UC Berkeley

de novo fatty acid biosynthesis (DNFA) is a hallmark adaptation of many cancers that supports survival, proliferation, and metastasis. Here we elucidate previously unexplored aspects of transcription regulation and clinical relevance of DNFA in cancers. We show that elevated expression of DNFA genes is characteristic of many tumor types and correlates with poor prognosis, especially in melanomas. Elevated DNFA gene expression depends on the SREBP1 transcription factor in multiple melanoma cell lines. SREBP1 predominantly binds to the transcription start sites of DNFA genes, regulating their expression by recruiting RNA polymerase II to promoters for productive transcription elongation.
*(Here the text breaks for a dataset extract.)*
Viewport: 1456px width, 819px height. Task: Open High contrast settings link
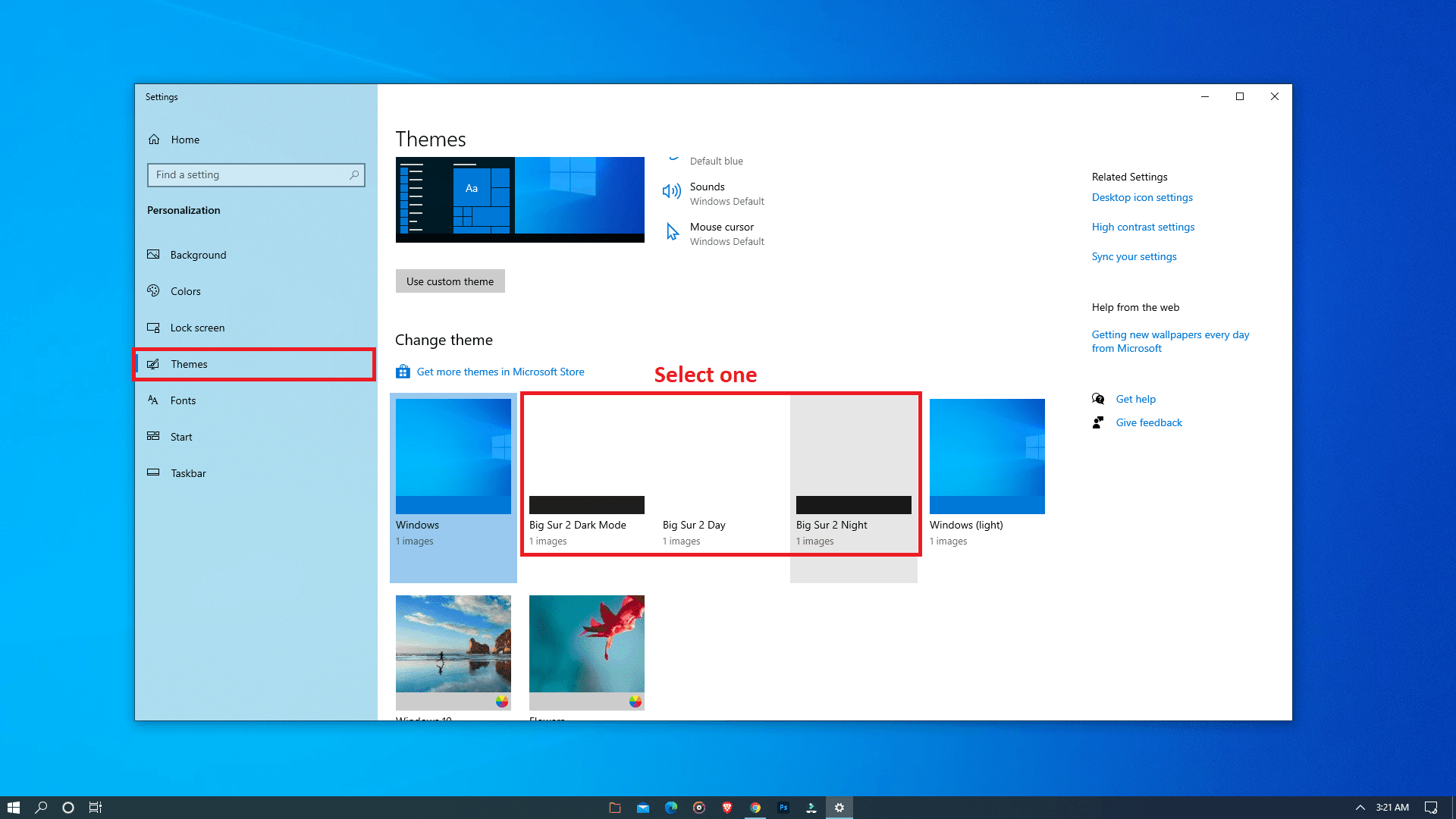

We find that SREBP1-regulated DNFA represents a survival trait in melanoma cells, regardless of proliferative state and oncogenic mutation status. Indeed, malignant melanoma cells exhibit elevated DNFA gene expression after the BRAF/MEK signaling pathway is blocked (e.g. by BRAF inhibitors), and DNFA expression remains higher in melanoma cells resistant to vemurafenib treatment than in untreated cells. Accordingly, DNFA pathway inhibition, whether by direct targeting of SREBP1 with antisense oligonucleotides, or through combinatorial effects of multiple DNFA enzyme inhibitors, exerts potent cytotoxic effects on both BRAFi-sensitive and -resistant melanoma cells. Altogether, these results implicate SREBP1 and DNFA enzymes as enticing therapeutic targets in melanomas.